• Your objective: Reproduce everything from the line containing "You are a computer-use" down to the line containing "(x=747, y=14)", swapping "mobile phone" for "tablet" and leaving all else unchanged. Return only those lines.

--- Start of Task input ---

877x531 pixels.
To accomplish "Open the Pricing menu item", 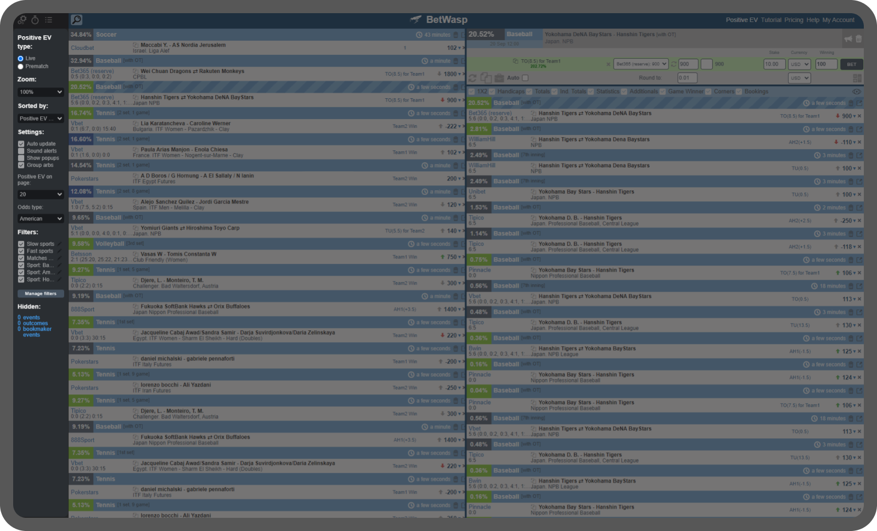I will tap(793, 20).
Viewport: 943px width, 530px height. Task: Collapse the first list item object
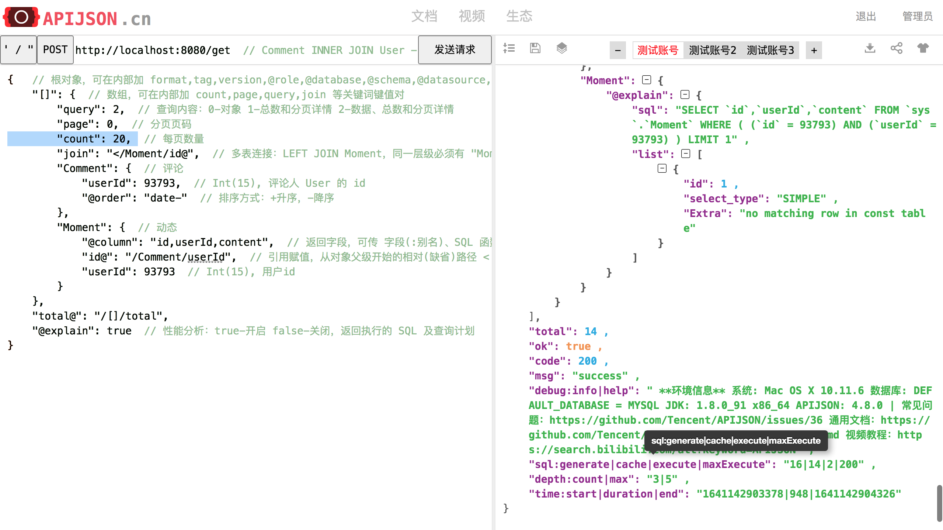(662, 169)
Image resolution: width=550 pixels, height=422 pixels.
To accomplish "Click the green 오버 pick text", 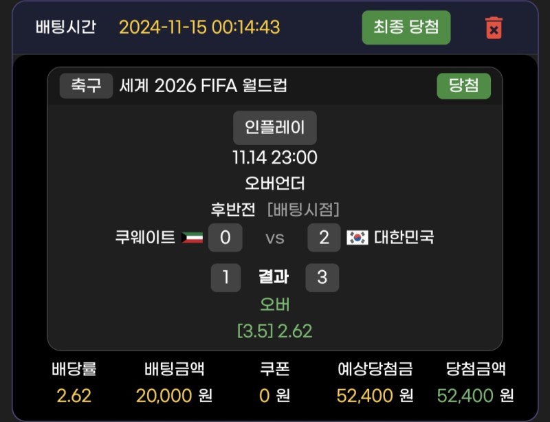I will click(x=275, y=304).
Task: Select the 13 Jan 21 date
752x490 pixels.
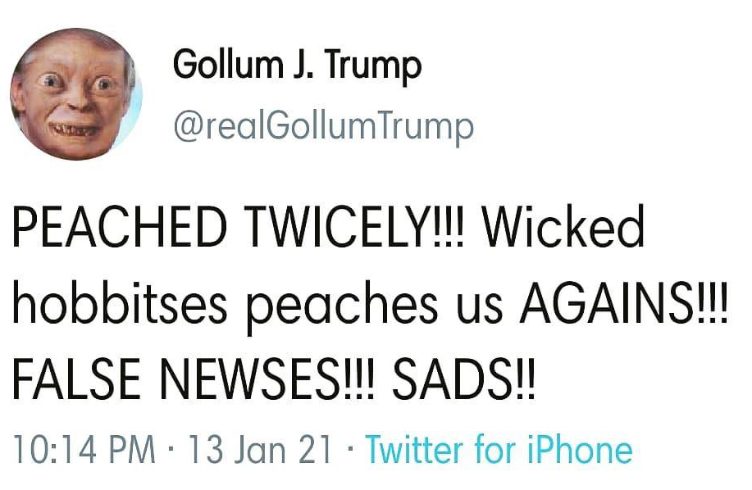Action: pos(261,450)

--- End of Task input ---
--- Start of Task input ---

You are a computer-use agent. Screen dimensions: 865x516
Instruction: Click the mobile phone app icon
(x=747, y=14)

--- End of Task input ---

• Complete response:
You are a computer-use agent. Screen dimensions: 865x516
Instruction: Click the tablet app icon
(x=747, y=14)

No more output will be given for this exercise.